La cellule Soins efficaces de l’Institut national d’assurance maladie-invalidité (INAMI) réalise l’analyse des variations de pratiques en continu depuis 2017. Les résultats des analyses sont publiés sur Internet (Vers une Belgique en bonne santé – partie Variations de pratiques médicales) selon un classement par système au fur et à mesure de leur disponibilité. Les variations de pratique dans les soins de santé peuvent s’observer selon une ou plusieurs perspectives. Une de ces perspectives est le genre. Les différences de taux de recours chez les hommes et chez les femmes sont a priori le reflet de l’épidémiologie de la pathologie sous-jacente. Une différence entre le sex-ratio de cette pathologie et celui du taux de recours doit éveiller l’attention sur la justification de cette approche thérapeutique différente selon le genre.

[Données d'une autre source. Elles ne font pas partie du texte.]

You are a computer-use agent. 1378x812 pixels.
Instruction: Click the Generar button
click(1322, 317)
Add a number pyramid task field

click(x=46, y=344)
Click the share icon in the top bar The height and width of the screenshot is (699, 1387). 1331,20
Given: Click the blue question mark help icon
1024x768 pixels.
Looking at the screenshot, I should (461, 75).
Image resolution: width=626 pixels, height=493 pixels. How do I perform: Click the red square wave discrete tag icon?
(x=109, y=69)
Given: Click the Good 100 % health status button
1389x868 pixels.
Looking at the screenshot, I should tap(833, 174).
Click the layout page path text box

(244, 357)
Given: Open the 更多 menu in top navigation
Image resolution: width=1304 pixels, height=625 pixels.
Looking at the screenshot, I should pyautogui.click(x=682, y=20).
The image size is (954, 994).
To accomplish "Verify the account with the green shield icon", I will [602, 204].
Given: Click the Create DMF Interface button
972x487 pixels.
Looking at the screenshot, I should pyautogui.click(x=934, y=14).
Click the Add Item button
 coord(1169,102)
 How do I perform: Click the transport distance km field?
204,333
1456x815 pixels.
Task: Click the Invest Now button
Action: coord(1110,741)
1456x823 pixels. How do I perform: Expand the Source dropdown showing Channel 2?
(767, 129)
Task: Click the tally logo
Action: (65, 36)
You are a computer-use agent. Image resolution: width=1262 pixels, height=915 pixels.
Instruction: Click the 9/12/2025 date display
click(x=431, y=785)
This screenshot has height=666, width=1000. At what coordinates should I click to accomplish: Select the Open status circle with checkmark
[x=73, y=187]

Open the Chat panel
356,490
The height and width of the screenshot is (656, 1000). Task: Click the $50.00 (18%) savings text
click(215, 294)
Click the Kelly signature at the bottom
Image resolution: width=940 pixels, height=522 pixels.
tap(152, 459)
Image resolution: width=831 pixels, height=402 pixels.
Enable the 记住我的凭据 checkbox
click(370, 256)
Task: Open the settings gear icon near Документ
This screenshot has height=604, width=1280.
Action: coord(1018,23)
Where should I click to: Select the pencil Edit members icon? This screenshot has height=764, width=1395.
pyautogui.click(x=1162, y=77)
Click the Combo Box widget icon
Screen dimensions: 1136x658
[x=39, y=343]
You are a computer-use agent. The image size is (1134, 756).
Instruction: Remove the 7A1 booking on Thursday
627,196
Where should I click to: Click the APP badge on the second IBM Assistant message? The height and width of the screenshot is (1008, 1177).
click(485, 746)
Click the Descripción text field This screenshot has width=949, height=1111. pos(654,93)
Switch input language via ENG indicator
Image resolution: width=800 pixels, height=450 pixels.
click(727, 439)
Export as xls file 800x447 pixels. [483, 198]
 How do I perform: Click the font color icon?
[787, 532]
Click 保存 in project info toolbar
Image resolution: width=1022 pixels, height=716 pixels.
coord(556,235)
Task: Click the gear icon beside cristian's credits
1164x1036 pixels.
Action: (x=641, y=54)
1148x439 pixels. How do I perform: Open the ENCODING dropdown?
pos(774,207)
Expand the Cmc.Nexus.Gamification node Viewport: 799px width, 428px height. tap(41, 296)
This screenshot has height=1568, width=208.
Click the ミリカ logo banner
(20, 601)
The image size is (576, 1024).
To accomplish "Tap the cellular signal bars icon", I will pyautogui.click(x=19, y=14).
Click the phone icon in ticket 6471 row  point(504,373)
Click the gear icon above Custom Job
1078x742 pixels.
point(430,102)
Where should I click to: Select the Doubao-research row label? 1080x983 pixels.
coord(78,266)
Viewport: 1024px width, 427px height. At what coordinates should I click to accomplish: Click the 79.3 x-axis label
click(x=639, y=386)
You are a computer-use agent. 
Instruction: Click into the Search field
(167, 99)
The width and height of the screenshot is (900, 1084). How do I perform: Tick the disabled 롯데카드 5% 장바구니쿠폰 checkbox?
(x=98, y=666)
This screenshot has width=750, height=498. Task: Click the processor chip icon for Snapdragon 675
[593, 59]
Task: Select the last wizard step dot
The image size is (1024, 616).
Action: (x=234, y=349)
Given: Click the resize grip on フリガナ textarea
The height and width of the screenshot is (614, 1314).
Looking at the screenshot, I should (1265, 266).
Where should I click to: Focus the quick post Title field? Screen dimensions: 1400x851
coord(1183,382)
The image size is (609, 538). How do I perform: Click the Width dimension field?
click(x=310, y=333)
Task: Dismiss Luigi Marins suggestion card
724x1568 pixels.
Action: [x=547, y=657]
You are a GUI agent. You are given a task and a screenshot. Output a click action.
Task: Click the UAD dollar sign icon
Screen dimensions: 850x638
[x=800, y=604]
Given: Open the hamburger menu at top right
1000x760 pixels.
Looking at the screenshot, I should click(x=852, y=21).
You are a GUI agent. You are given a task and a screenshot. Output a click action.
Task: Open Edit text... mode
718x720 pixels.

À ma connaissance, il s’agit de la première étude à le faire. Pour être clair, une association a été trouvée concernant de moins bons résultats chez les patientes femmes traitées par un homme chirurgien par rapport aux patientes femmes traitées par une femme chirurgienne. Ces résultats moins bons n’ont pas été constatés en comparant les patients hommes traités par une femme chirurgienne et les patients hommes traités par un homme chirurgien. Les résultats de cette étude doivent être interprétés avec prudence. Dans le même numéro du journal, un commentaire sur cet article souligne plusieurs hypothèses faites par les auteurs et juge incorrecte la méthode statistique utilisée dans l’article. Les chirurgiens masculins de leur ensemble de données sont beaucoup plus âgés et exercent depuis plus longtemps. Dans un système d’attribution des cas de soins de santé qui fonctionne bien, les cas les plus complexes trouveront leur chemin vers des chirurgiens plus expérimentés; en effet, les patients plus malades insisteront pour avoir des chirurgiens plus expérimentés. Les auteurs citent également une durée de séjour plus longue et des taux de complication plus élevés comme preuves supplémentaires que les chirurgiens masculins fournissent des soins de qualité inférieure, mais ces associations sont probablement le résultat du fait que les chirurgiens masculins s’occupent de patients plus malades. Il est intéressant de noter que dans le seul scénario où les cas peuvent être attribués indépendamment de l’expérience du chirurgien, à savoir la chirurgie d’urgence, les chirurgiens féminins et masculins ont obtenu des résultats indiscernables. Les auteurs notent ce fait, puis l’ignorent. Et enfin, les auteurs ont utilisé des équations d’estimation généralisées au lieu d’un modèle hiérarchique de maximum de vraisemblance en raison de «limitations informatiques».

Le future «Belgian Health Data Authority» (HDA) facilitera l’accès des chercheurs aux bases de données de santé, ainsi que les liens qui peuvent être établis pour que les chercheurs puissent mener de telles études et ce, dans le respect du GDPR et des législations actuelles en matière de recherche scientifique. Les liens qui peuvent être faits pour que les chercheurs puissent mener de telles études passeront donc par cette Autorité. Toutefois, les études doivent être menées de manière méthodologiquement solide afin de pouvoir tirer les bonnes conclusions.